I don't quite understand the translation, but I'm also asking: ESET antivirus can access and scan the BIOS or UEFI, but can ESET antivirus's advanced threat protection also access and detect BIOS or UEFI? I'm just asking this

"When ESET announced that improvements to the latest version of its endpoint protection product for consumers included a UEFI Scanner "

What is UEFI scanning and why do you need it?

www.eset.com

 

[Justcicia]

As far as I read, the link you sent does not say anything about advanced threat protection.

 

[USAFRet]

As far as I read, the link you sent does not say anything about advanced threat protection.

??

The very first sentence speaks to a "UEFI scanner"
Which what I thought you were asking about.

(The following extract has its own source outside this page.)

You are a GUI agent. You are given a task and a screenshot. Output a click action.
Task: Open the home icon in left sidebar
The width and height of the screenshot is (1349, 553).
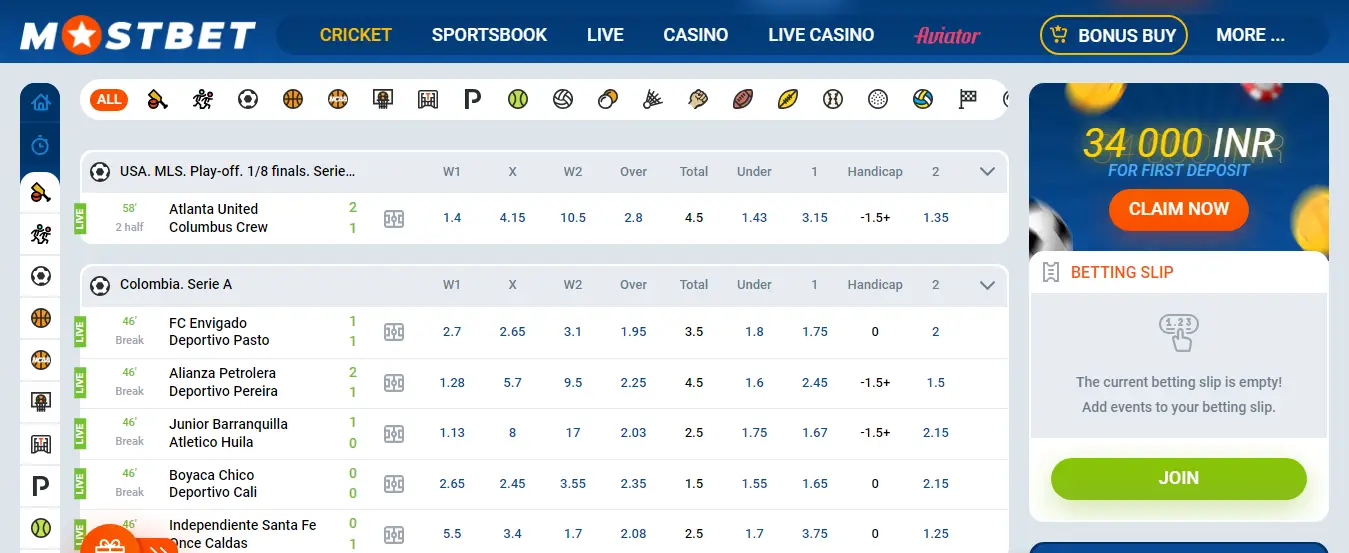point(40,102)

If I was mistaken, please elucidate.

 

[Justcicia]

You say browser, I mean advanced threat protection

 

[USAFRet]

You say browser, I mean advanced threat protection

I did not say "browser" at any time.

Your comment was the first instance of the word "browser".

 

[Justcicia]

ok anyway but i just want to get an answer to this: Can ESET's advanced Threat protection access the BIOS or UEFI and detect threats there?

 

[USAFRet]

ok anyway but i just want to get an answer to this: Can ESET's advanced Threat protection access the BIOS or UEFI and detect threats there?

Drilling down into the ESET world....

(for business)
https://www.eset.com/int/business/entry-protection-bundle/
"ESET was the first endpoint security provider to add a dedicated layer into its solution that protects the Unified Extensible Firmware Interface (UEFI). "

(for consumers)
https://www.eset.com/int/home/internet-security/#whats-inside
"UEFI Scanner"
"Protects from threats that attack your computer on a deeper level, even before Windows starts - on systems with the UEFI system interface. "


If you are considering paying them for some product, you really need to be doing this research yourself.

 

[Justcicia]

So advanced threat protection can also twspit viruses in UEFI or BIOS?

 

[USAFRet]

So advanced threat protection can also twspit viruses in UEFI or BIOS?

Supposedly, yes.

Of course, companies trying to sell you something often say a lot of stuff that isn't quite realistic.

 

[Justcicia]

I mean, it can't be accessed, but is it showing as it can?

 

[USAFRet]

I mean, it can't be accessed, but is it showing as it can?

What do you mean by "can't be accessed"?

The marketing text from ESET says they can scan it.
If they can scan it, apparently they can access it.

 

[Justcicia]

That's how I understood it when you said "supposedly he can reach it". Now advanced threat protection can definitely access and detect BIOS or UEFI right?

 

[USAFRet]

That's how I understood it when you said "supposedly he can reach it". Now advanced threat protection can definitely access and detect BIOS or UEFI right?

I am not part of the ESET software or management team, so I cannot and will not state "definitely ".

They say it does.

 

[Justcicia]

OK thanks

At first, they said that if you have UEFI, you can access it.

Well, Since BIOS viruses can access the entire BIOS, if the BIOS virus pulls the setting that makes the system UEFI from UEFI to legacy, won't ESET be able to access it because there is no UEFI anymore and therefore will not be able to operate without being found by ESET?